'Stan Against Evil' Creator Reveals the Season 3 Premiere's 'Twilight Zone' Ties

Tonight, Stan Against Evil returned to IFC for its third season -- and quickly it became clear [...]

Tonight, Stan Against Evil returned to IFC for its third season -- and quickly it became clear that the post-apocalyptic setup was not going to run the length of the season. By the time the season's second episode -- an homage to The X-Files -- hit the airwaves half an hour later, Stan (John C. McGinley) and Evie (Janet Varney) were back in the more familiar version of Willard's Mill.

Despite the ominous ending of season two, Gould told us that he never had any intention of carrying the post-apocalyptic version of the show for more than a week -- partly because there was no logistical way to make it as good as he would have wanted to.

"You can watch that show; it's called The Walking Dead, and it's great," Gould joked. "There's no reason for us to do our shitty version of it. I was inspired in this episode by the Twilight Zone episode 'A Game of Pool,' where Jack Klugman finally gets the chance to play the pool shark that's been haunting him all his life, and he beats him, and he realizes that he's in Hell and everybody he plays, he beats, and that there's no challenge for him anymore. I just thought, 'what a great idea, that if it's Hell on Earth, then all that means is that everybody is trapped in their own private hell.' That's what that became. If I had an unlimited budget, I might have spent a couple of days in post-apocalyptic Willard's Mill. I had some ideas. I like the idea of Denise in a motorcycle with a sidecar and World War I goggles, but our budget limitations are extreme and that wasn't a realistic option."

That was not the only strange and intriguing image that popped into Gould's head while working on the season three premiere.
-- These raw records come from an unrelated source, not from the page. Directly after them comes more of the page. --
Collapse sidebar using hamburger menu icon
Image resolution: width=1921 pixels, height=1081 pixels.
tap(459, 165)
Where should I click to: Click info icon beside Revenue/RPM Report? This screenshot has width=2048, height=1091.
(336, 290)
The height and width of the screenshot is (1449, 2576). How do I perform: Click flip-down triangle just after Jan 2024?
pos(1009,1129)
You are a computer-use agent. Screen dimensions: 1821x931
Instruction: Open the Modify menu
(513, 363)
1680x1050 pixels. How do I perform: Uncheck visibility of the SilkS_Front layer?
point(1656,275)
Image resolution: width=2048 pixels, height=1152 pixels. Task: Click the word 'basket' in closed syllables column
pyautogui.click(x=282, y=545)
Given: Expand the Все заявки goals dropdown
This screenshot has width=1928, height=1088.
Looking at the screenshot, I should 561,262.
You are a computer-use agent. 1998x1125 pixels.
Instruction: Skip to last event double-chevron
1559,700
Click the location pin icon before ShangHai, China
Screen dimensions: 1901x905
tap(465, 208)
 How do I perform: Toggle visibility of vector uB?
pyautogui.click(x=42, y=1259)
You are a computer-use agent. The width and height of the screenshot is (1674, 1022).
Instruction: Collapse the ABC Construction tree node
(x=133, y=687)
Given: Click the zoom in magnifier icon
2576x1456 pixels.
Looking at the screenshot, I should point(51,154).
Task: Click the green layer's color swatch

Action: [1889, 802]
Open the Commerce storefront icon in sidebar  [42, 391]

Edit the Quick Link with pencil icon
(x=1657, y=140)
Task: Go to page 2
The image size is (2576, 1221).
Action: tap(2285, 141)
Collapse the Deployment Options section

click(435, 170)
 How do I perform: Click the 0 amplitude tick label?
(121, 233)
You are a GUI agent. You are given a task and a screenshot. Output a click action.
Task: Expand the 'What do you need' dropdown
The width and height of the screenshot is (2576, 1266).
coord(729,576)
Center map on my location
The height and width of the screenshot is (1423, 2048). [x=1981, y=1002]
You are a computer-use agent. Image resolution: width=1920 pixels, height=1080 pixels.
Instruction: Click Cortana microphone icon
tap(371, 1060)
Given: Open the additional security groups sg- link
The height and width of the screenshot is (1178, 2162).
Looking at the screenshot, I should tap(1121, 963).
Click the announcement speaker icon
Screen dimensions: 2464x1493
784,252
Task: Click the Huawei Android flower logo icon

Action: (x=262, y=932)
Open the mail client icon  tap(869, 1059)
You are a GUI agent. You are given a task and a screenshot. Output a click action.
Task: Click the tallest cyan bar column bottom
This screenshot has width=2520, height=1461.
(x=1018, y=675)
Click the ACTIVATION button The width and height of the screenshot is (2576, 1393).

"I write from images: I had an image for that episode of Gerard Duquette just standing in the middle of an abandoned freeway with a Victorian horse and wagon," Gould said. "I didn't know what it meant, but again, you can do that but then you can do nothing for three more episodes, budgets are so tight. This is a situation where the budget restrictions forced me to come up with something and I'm pretty happy with what we came up with."

The show is one of the strangest and funniest on TV, and part of that is exactly because of the low production value, which creates a show Gould compares to Doctor Who.

It's Dark Shadows, it's Doctor Who. We know what we're doing, we know what it looks like, and it looks good enough but not too good," Gould explained. "I don't want any giant, digital cthulus. I don't find them scary. That's not what turns my motor. It's like The Outer Limits. There's a lot of The Outer Limits that's just like 'What's the monster this week? That? Great.' Because it's a man in a suit and you can tell it's a man in a suit, that helps the humor. The way that comedy works, it requires a suspension of disbelief in and of itself and it has to be the same one that you're using for the monster stuff. That's why if you ever saw the movie Evolution with David Duchovny and Orlando Jones, it didn't work. They went nuts with the CG, and you knew that nothing was real, so the wisecracks weren't grounded in anything."

"If you admit that you don't take yourself seriously, then people will let you say something serious. If you take yourself serious, people tend to dismiss what you say."

Stan Against Evil airs on Thursday nights at 10 p.m. ET/PT on IFC.